▶ _TEXTE D'ÉTUDE_
253 pages, 1951, pocket
samedi 27 août 2016
La rencontre amoureuse du solitaire dans Premier Amour de Beckett et Les Nuits blanches de Dostoïevski
Juste un papier écrit pour la fac qui, je crois, n'est pas trop
mauvais, du coup je le stocke ici avant qu'il ne disparaisse quand mon
pc rendra l’âme sans prévenir. Hop.
Les Nuits blanches, longue nouvelle de Dostoïevski publiée en 1848, et Premier Amour
de Beckett, nouvelle publiée en 1970 mais écrite en 1946, sont
séparées d'environ une centaine d'années. La distance qui sépare
ces deux œuvres est aussi géographique et culturelle. Pourtant on y
trouve des ressemblances assez frappantes aussi bien dans leur
structure que dans leur personnage principal. Dans les deux cas il
est aussi le narrateur, et c'est un homme solitaire fuyant les
préoccupations de ses pairs. Au cours de ses errances, il rencontre
au bord d'un canal une femme avec qui il aura une esquisse de
relation, un semblant de « premier amour ». En plus de cette
structure narrative rapidement résumée, il y a un autre lien entre
les deux œuvres. Le titre « Premier Amour » a
vraisemblablement été emprunté par Beckett à la nouvelle de
Tourgueniev du même nom. Si cette nouvelle a en effet le même
thème, sa structure est très différente. Cependant Tourgueniev et
Dostoïevski étaient contemporains l'un de
l'autre et, plus important, Les Nuits blanches s'ouvre sur une
citation de Tourgueniev.

▶ _TÂCHE 1_
Selon le texte d'étude, en quelle année Beckett a-t-il écrit Premier Amour ?
▶ _TÂCHE 2_
D'après le texte d'étude, en quoi Tourgueniev forme-t-il un lien supplémentaire entre les deux nouvelles ? Répondez en une à trois phrases.
▶ _TÂCHE 3_
Poursuivez l'essai sur Premier Amour et Les Nuits blanches à partir de sa dernière phrase.

▶ _EXTRAIT DE DONNÉES_

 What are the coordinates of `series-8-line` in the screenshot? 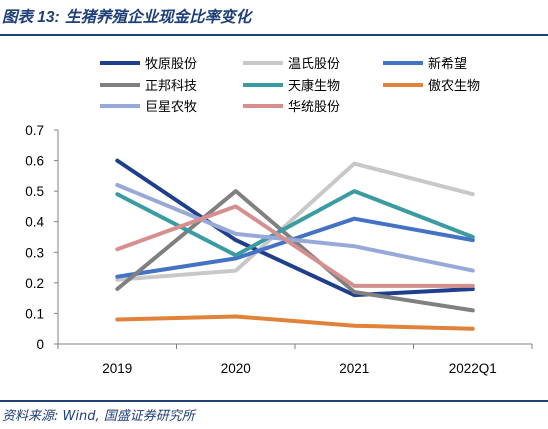 It's located at (295, 246).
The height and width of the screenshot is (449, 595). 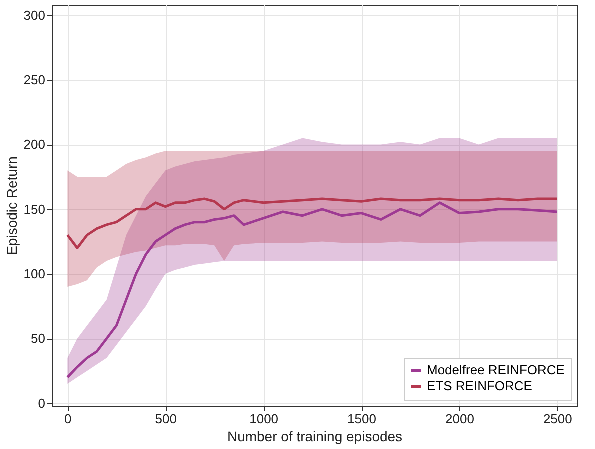 I want to click on y-tick-label: 50, so click(x=38, y=338).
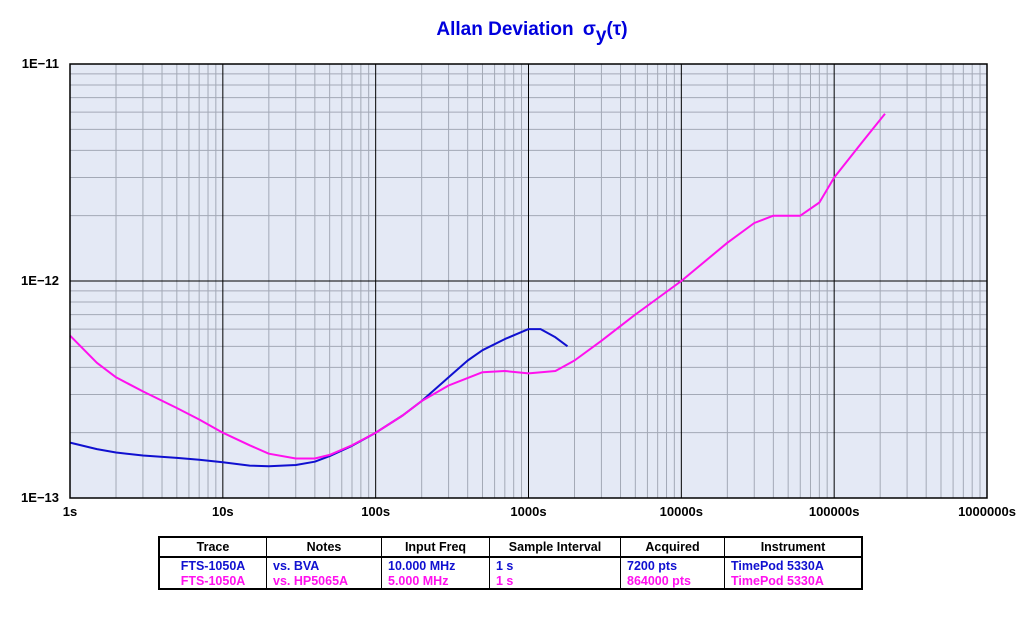 The image size is (1022, 628). What do you see at coordinates (436, 547) in the screenshot?
I see `col-header-input-freq: Input Freq` at bounding box center [436, 547].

▶ _RÉPONSE FINALE 1_
En 1946.

▶ _RÉPONSE FINALE 2_
Beckett a vraisemblablement emprunté le titre « Premier Amour » à la nouvelle de Tourgueniev du même nom. Par ailleurs, Tourgueniev et Dostoïevski étaient contemporains, et surtout, Les Nuits blanches s'ouvre sur une citation de Tourgueniev.

▶ _RÉPONSE FINALE 3_
Même sans pouvoir savoir avec certitude si Beckett a lu ou non Les
Nuits blanches, on sait qu'il était familier de
Dostoïevski, on peut donc supposer que les liens
entre les deux nouvelles ne sont pas anodins. C'est d'autant plus
probable quand on connaît le goût de Beckett pour les inspirations
et références littéraires assez peu perceptibles. Quoi qu'il en
soit, il est intéressant de se demander comment deux auteurs comme
Dostoïevski et Beckett peuvent construire des
œuvres répondant à leurs styles et préoccupations propres en
ayant un point de départ commun. Premièrement, c'est la figure de
l'homme solitaire s'excluant lui-même de la société qui va nous
intéresser. Les deux auteurs mettent ensuite en scène deux
rencontres amoureuses à la fois étonnamment semblables et tout à
fait différentes. Ces rencontres mènent à deux visions de l'amour,
et par extension de la vie humaine en général, où cette fois les
visions de Beckett et Dostoïevski semblent se dissocier pour de bon.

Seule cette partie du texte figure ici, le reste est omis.